Cada um no seu papel, ocupando os mesmos espaços na sociedade e tendo as mesmas oportunidades, será capaz de construir uma sociedade justa e humana para ambos os sexos. As mulheres nasceram com um papel fundamental de perpetuar a humanidade. Esta é a única condição que o homem jamais alcançará. Somos quase 8 bilhões de habitantes e cada um de nós estivemos no ventre de uma mulher. Jesus Cristo esteve no ventre da sua mãe Maria. Bilhões de Marias deram origem à humanidade. O que significaria se as nossas mães, ao defender que seu corpo é seu império, decidisse nos abortar? Seria o fim da humanidade. Eis aí um nobre papel das mulheres que o homem jamais ocupará. Por outro lado, as mulheres querem realizar tanto quanto o homem nos mesmos espaços do homem. Elas precisam desse espaço para mostrar a sua capacidade intelectual e emocional para produzir, criar e ensinar. Portanto, não precisamos viver numa sociedade em que o homem vai para um lado e as mulheres para o outro. Woolf escreveu,
“Toda essa insistência em colocar um sexo contra o outro e uma qualidade contra a outra, toda essa pretensão de superioridade e imputação de inferioridade pertencem ao estágio escolar da existência humana, no qual há “lados” e é necessário que um deles vença, e no qual é de máxima importância caminhar até um palco e receber das mãos do diretor em pessoa um troféu altamente ornamentado. Conforme as pessoas amadurecem, elas deixam de acreditar em lados, em diretores ou em troféus altamente ornamentados“.

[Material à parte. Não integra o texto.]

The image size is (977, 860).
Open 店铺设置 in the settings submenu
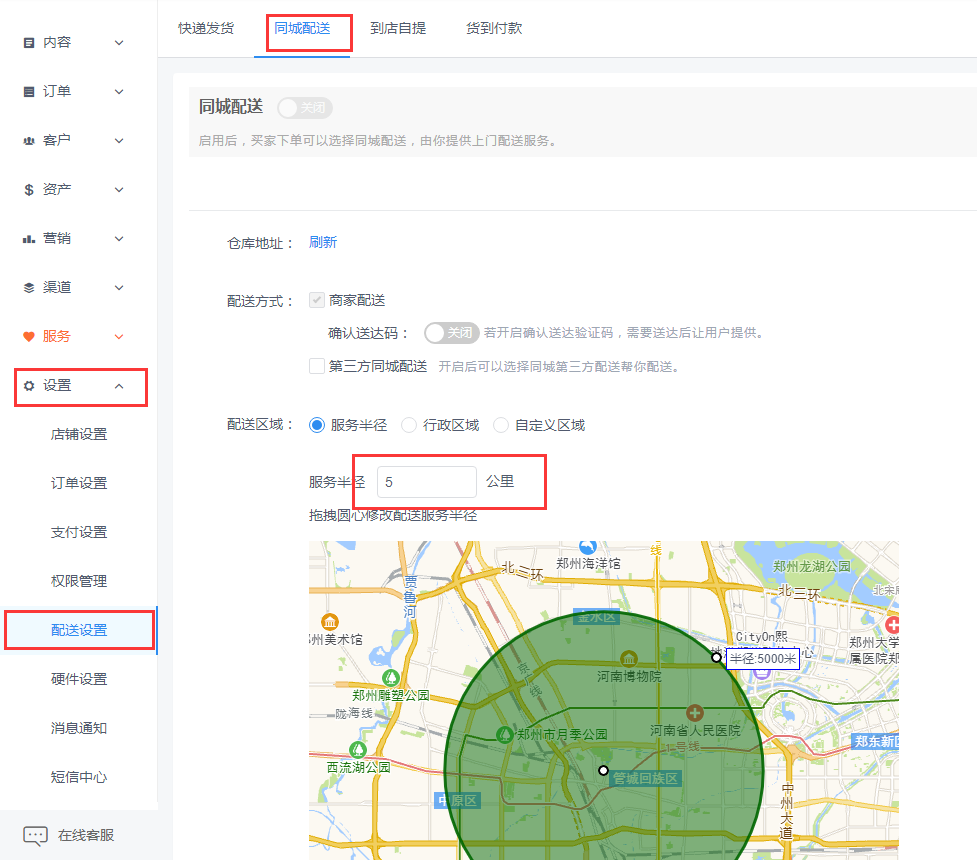click(79, 435)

Grandes poderes implicam em grandes responsabilidades. Não há como fugirmos disso. Homens mulheres nasceram para se completar e não para a divisão. No entanto não podemos esquecer que independente do sexo somos todos seres sencientes, emotivos. Temos necessidades próprias e sonhos pessoais. Como vivemos no mesmo mundo, homens e mulheres participam do mesmo espaço com os mesmos anseios e perspectivas. Já a guerra de gênero em nada contribuirá para nos conduzir a uma sociedade justa e próspera. Somente o amor a maior obra de Deus, que somos nós, os frutos da Criação, é que nos conduzirá à vida plena de amor e satisfações pessoais. “Amai-vos uns aos outros como vos amei” ensina o Nosso Senhor Jesus Cristo. O feminismo radical só nos leva à destruição ao propagar o ódio aos homens. Mulheres e homens, amai-vos uns aos outros, assim como Deus vos ama. Boa leitura!